Beethoven fue homenajeado con la Obertura Egmont por sus 250 años.
La promesa de un sobresaliente programa clásico fue cumplida justa y perfecta por la Sinfónica de Yucatán el pasado 24 de los corrientes. El segundo programa de su periodo enero junio 2020 -temporada treinta y tres en su haber- fue diligente en belleza y energía, con lo más notable de los compositores consentidos y no, no se trató del Tchaikovsky nuestro de cada temporada. Beethoven, en diciembre pasado, llegó a su natalicio cuarto de milenio y esta primavera cumplirá su centésimo nonagésimo tercero aniversario luctuoso -el ciento noventa y tres- por lo que, a finales de este refrescante enero, nos hallamos entre celebrar su nacimiento y aplaudir el legado que salda su postrimería.

### Material proporcionado
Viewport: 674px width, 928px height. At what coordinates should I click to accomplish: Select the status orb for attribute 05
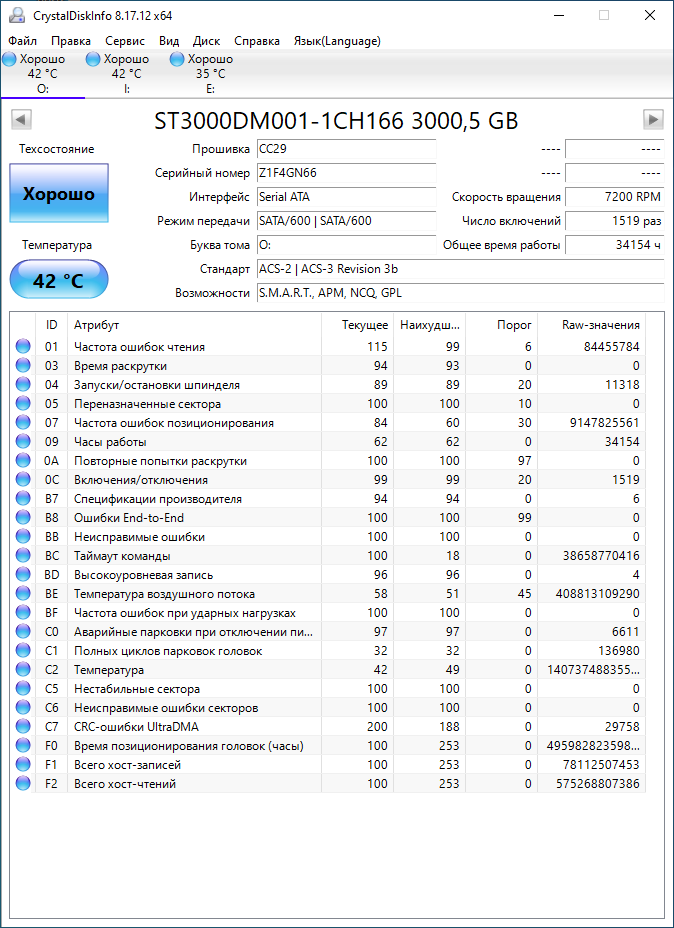(22, 404)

### Tareas
1. Según la reseña del concierto, ¿con qué obra se homenajeó a Beethoven por sus 250 años?
2. Explica, según la reseña del concierto, por qué a finales de enero el público se halla entre celebrar el nacimiento de Beethoven y aplaudir su legado.
3. Continúa la reseña del concierto de la Sinfónica de Yucatán a partir de su última oración.

### Respuestas
1. Con la Obertura Egmont.

2. En diciembre pasado Beethoven llegó a su natalicio número 250. Además, esta primavera se cumplirá el 193 aniversario de su muerte. Por eso, a finales de enero, la fecha queda entre ambas conmemoraciones.

3.
La obra para la ocasión fue su Obertura Egmont, con un tremendismo del que en breve haré referencia. Su creatividad, como se sabe, estriba entre el candor de un niño y la furia de las tempestades. Inmediatamente, Mozart. Su concierto para piano número veintiuno, contabilizado con el número 467 según el señor Köchel, refleja su fiel costumbre de descargar melodías directamente de las alturas, esta vez con un invitado especial. Para la segunda parte, Dvořák cerraría el telón con la genialidad que le merece el aplauso eterno.
Sonoros y marcados acentos, como sublimes portazos, definen el carácter inicial de la Obertura Egmont. A pesar de su constitución aguerrida, lejos se encuentra del grito y el desafuero de un encuentro campal. Es más bien, una tendencia estructural que deja pasmado y mudo cuantas veces es escuchada. Para la ocasión, el maestro Gocha Skhirtladze fungió en su meritorio papel de concertino, ofreciendo la guía suficiente y bastante al conjunto, según las exigencias del director Juan Carlos Lomónaco. Como tarde de toros, Egmont no se dejaba vencer con facilidad y, pese a la dedicación del pleno, una dislocación apareció a mitad de la entrega, como terremoto de baja escala con apenas una sola y discreta repetición.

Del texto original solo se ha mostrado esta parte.